My guess is that your main objection here is that you think foom will happen, i.e. there will be a single AI that takes over the world and imposes its will on everyone else. Can you elaborate more on why you think that will happen? I don’t think it’s a straightforward consequence of AIs being smarter than humans.
My main argument is that we should reject the analogy itself. I’m not really arguing that the analogy provides evidence for optimism, except in a very weak sense. I’m just saying: AIs will be born into and shaped by our culture; that’s quite different than what happened between animals and humans.
Okay so these are two analogies: individual humans & groups/countries.
First off, “surviving” doesn’t seem like the right thing to evaluate, more like “significant harm”/”being exploited ”

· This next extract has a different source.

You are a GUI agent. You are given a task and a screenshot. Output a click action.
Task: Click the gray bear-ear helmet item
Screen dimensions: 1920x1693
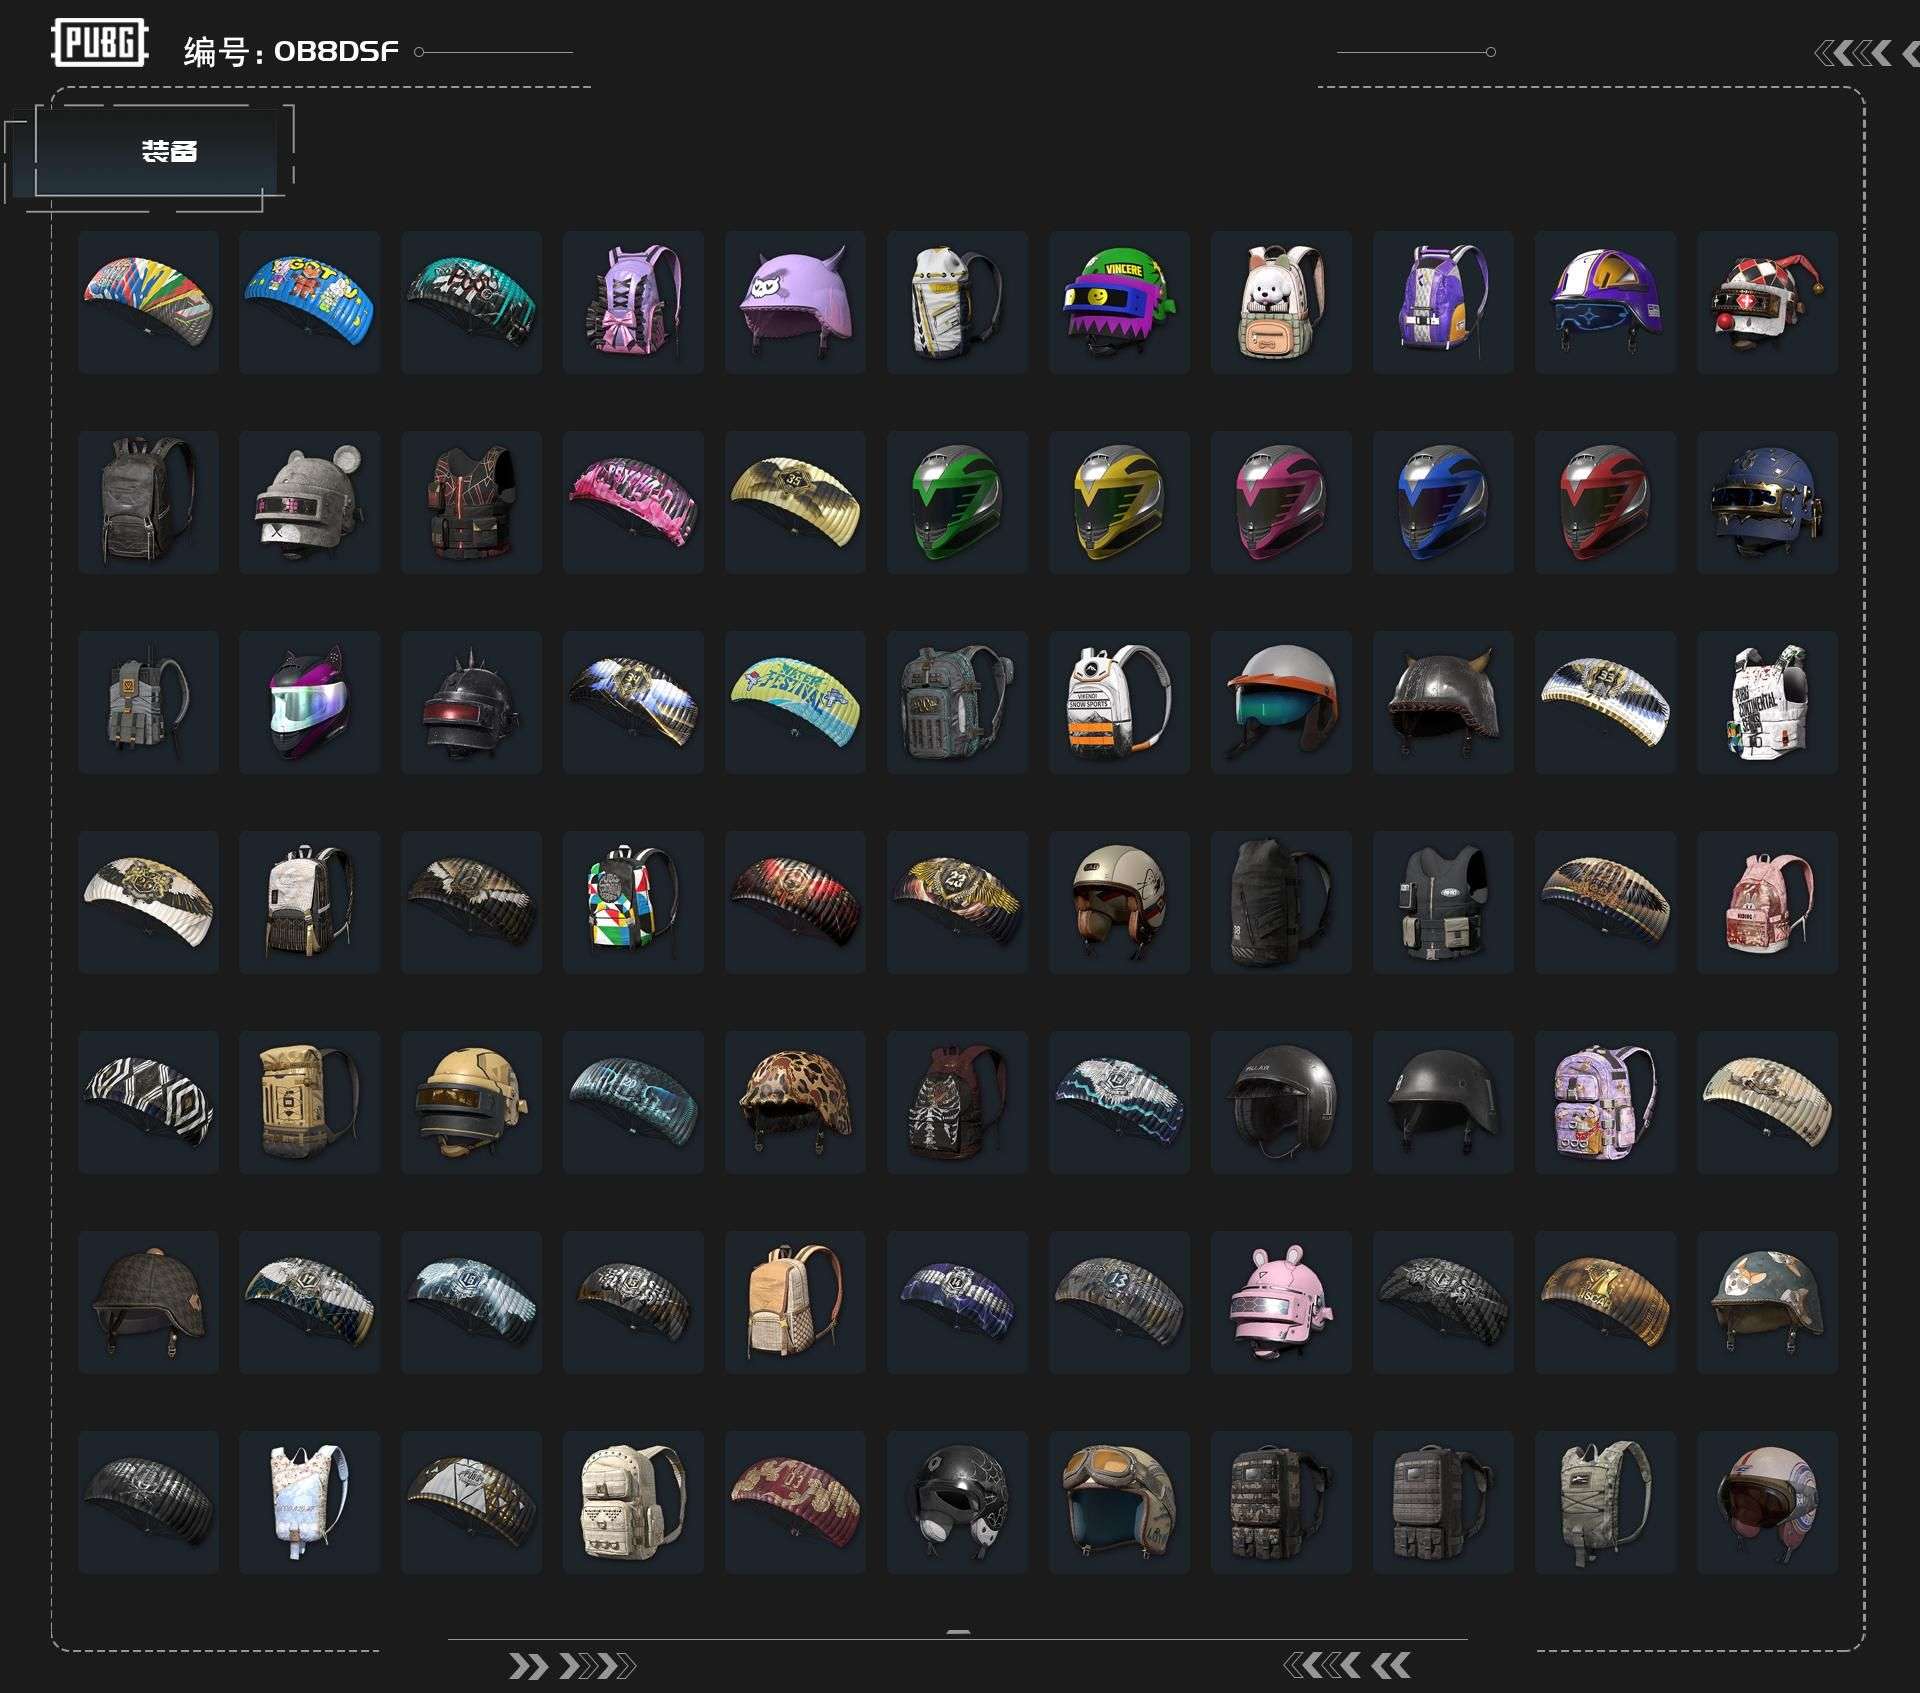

Can you give some examples where individual humans have a clear strategic decisive advantage (i.e. very low risk of punishment), where the low-power individual isn’t at a high risk of serious harm? Because the examples I can think of are all pretty bad: dictators, slaveholders, husbands in highly patriarchal societies.. Sexual violence is extremely prevalent and is pretty much always in a high power difference context.
I find the US example unconvincing, because I find it hard to imagine the US benefiting more from aggressive use it force, than trade and soft economic exploitation. The US doesn’t have the power to successfully occupy countries anymore. When there were bigger power differences due to technology, we had the age of colonialism.
Why are we assuming a low risk of punishment? Risk of punishment depends largely on social norms and laws, and I’m saying that AIs will likely adhere to a set of social norms.
I think the central question is whether these social norms will include the norm “don’t murder humans”. I think such a norm will probably exist, unless almost all AIs are severely misaligned. I think severe misalignment is possible; one can certainly imagine it happening. But I don’t find it likely, since people will care a lot about making AIs ethical, and I’m not yet aware of any strong reasons to think alignment will be super-hard.